**Given request:** Copy the rows below from the line containing "You are a GUI" through the end of the rows, both ends included, leaving out the pictures.

○ ○ ○ ○ ○

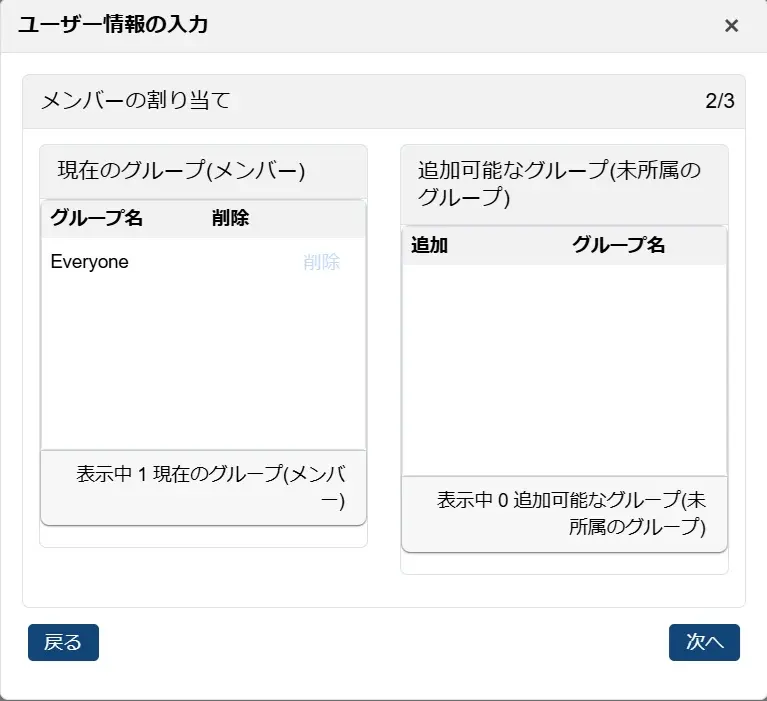Click the gap between the two group panels
767x701 pixels.
pyautogui.click(x=384, y=350)
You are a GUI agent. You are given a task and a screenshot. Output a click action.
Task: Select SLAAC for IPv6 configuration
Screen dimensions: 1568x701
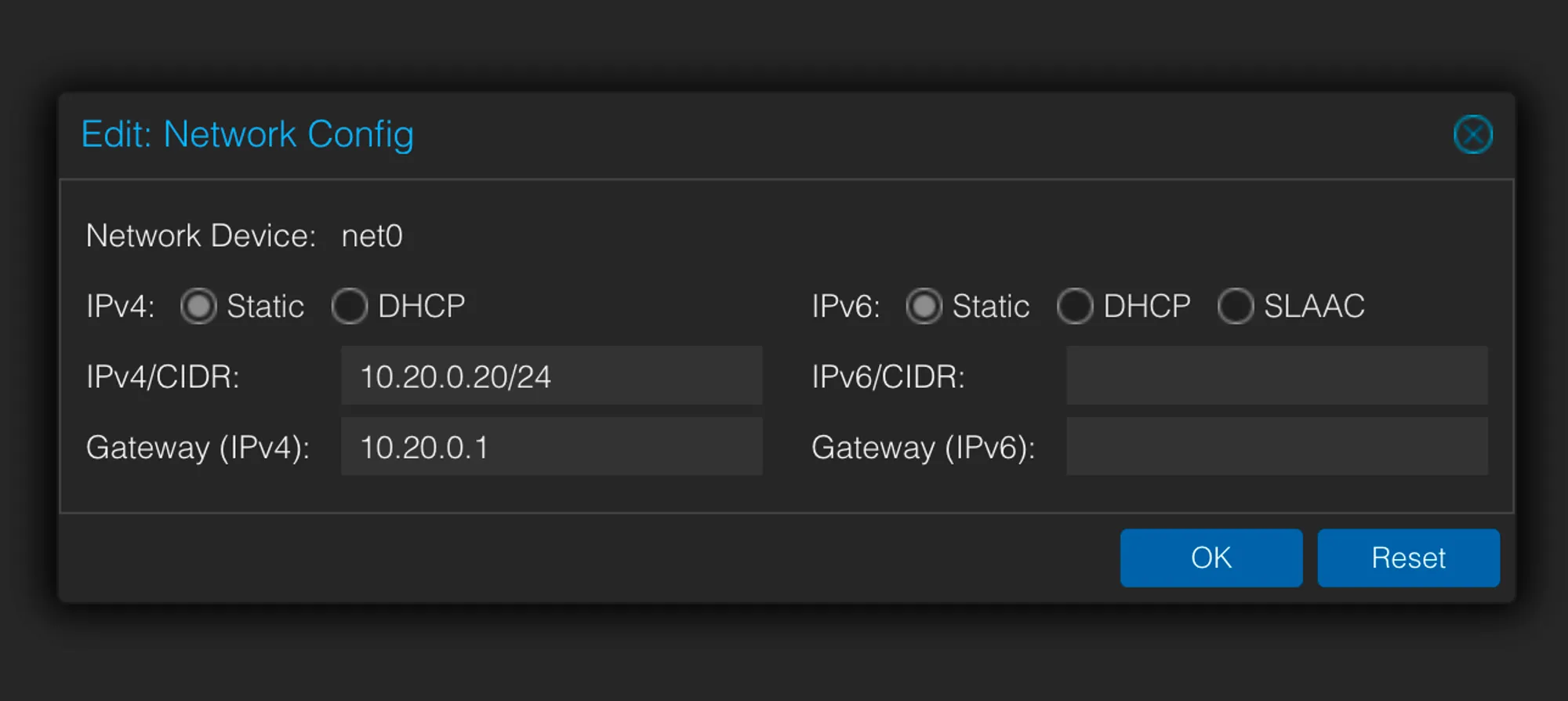[1236, 307]
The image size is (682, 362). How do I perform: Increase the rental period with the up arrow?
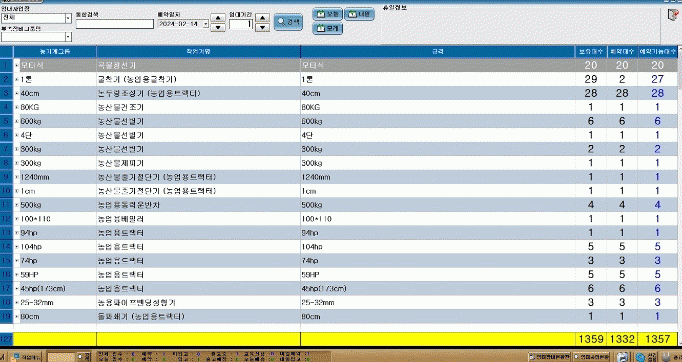click(x=262, y=18)
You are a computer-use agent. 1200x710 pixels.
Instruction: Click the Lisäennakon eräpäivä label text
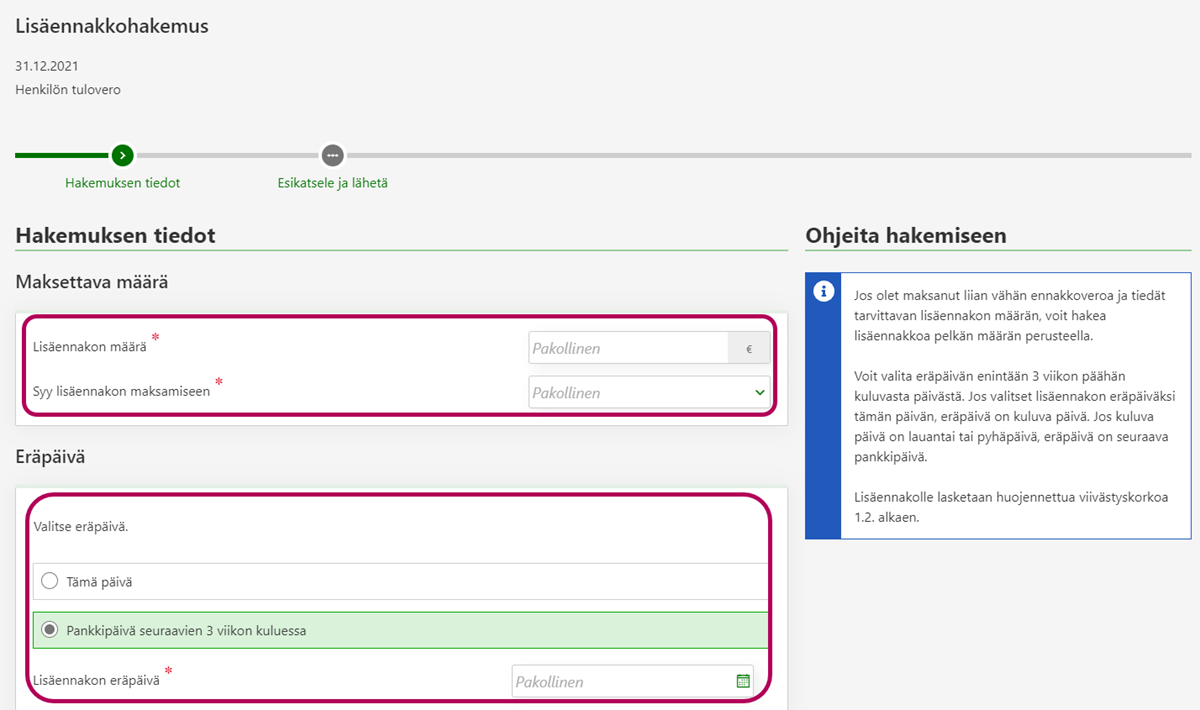point(96,680)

○ ○ ○ ○ ○

**Correct answer:**
You are a GUI agent. You are given a task and a screenshot. Output a click action.
Task: Select SLAAC for IPv6 configuration
Screen dimensions: 1568x701
[1236, 307]
The image size is (682, 362). How do I perform: Increase the rental period with the up arrow?
click(x=262, y=18)
You are a computer-use agent. 1200x710 pixels.
Instruction: Click the Lisäennakon eräpäivä label text
point(96,680)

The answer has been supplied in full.